Cajo ter Braak has questioned whether the bug in the rescaling procedure in DECORANA and CANOCO, which we reported in our paper in volume 8, issue 3 of the Journal of Vegetation Science (Oksanen & Minchin 1997), is "really a bug". His comments can be read on CANOCO www pages.
Our answer is that it most certainly is a bug, applying the usual definition of that term in computer science. To explain this, we need to go into some rather technical details, which will probably make sense only to those with a programming background.

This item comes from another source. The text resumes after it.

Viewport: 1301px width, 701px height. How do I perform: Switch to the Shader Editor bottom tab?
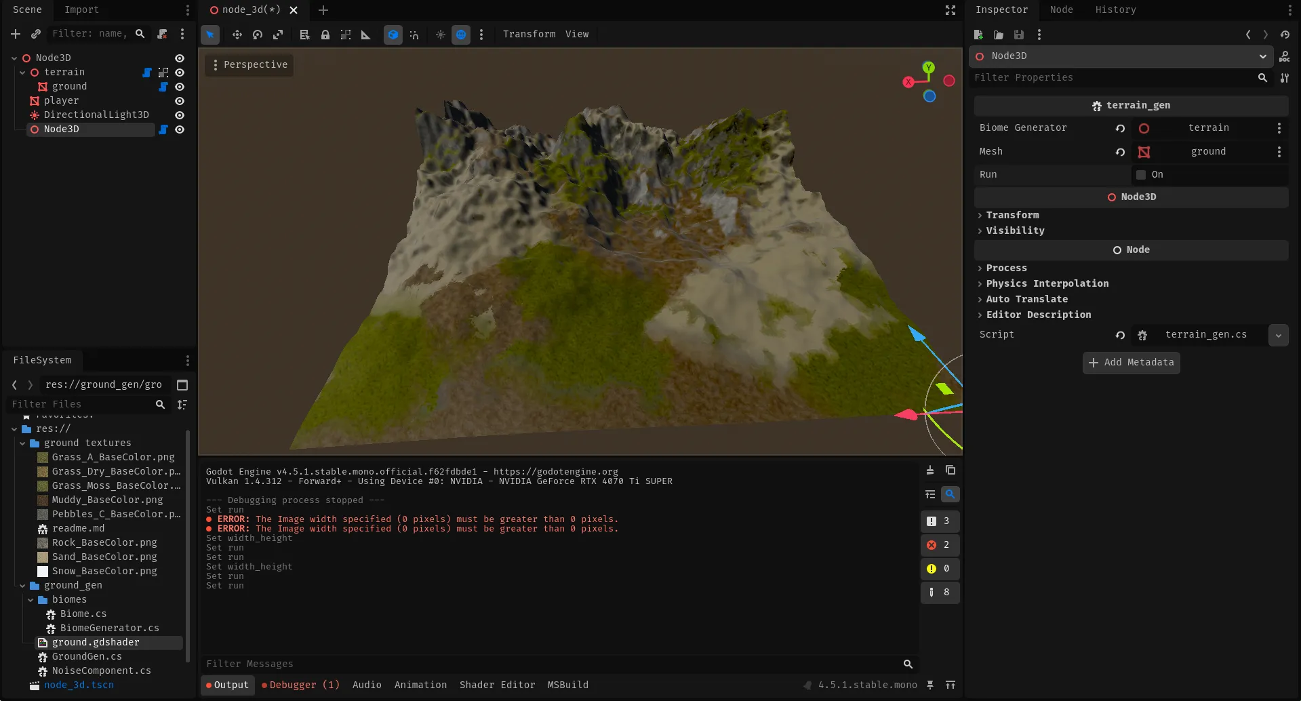coord(497,685)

The original code of subroutine SMOOTH (part of the non-linear rescaling procedure used in DCA) does not do what its author, Mark Hill, intended it do do. The comment in the source code says "TAKES A VECTOR Z AND DOES (1,2,1)-SMOOTHING UNTIL NO BLANKS LEFT AND THEN 2 MORE ITERATIONS OF (1,2,1)-SMOOTHING". The bug concerns the way in which the program tests for "blanks" or empty segments (i.e. sections of an ordination axis that contain no points). The way this is done is order-dependent. It results in the program doing a different number of (1,2,1)-smoothings, depending on the orientation of the vector Z. In other words, if you reverse the order of the elements in Z, the program sometimes does a different total number of smoothings. We have verified this empirically by inserting code to run SMOOTH with each orientation of Z and report the number of smoothings done. in practice, the orientation of Z depends on the sign of an extracted eigenvector, which, as Cajo correctly states, is arbitrary. Variation in the sign of the vector occurs with different orderings of the species and/or sites in the input community data matrix. This means that DCA scores on any axis, after non-linear rescaling, will exhibit variation with different orderings of the input data, resulting from the different numbers of smoothings done by SMOOTH. In our JVS paper, we present empirical results, based on a number of real data sets, that clearly show the instability in DCA results due to the bug (Table 3 vs Table 4).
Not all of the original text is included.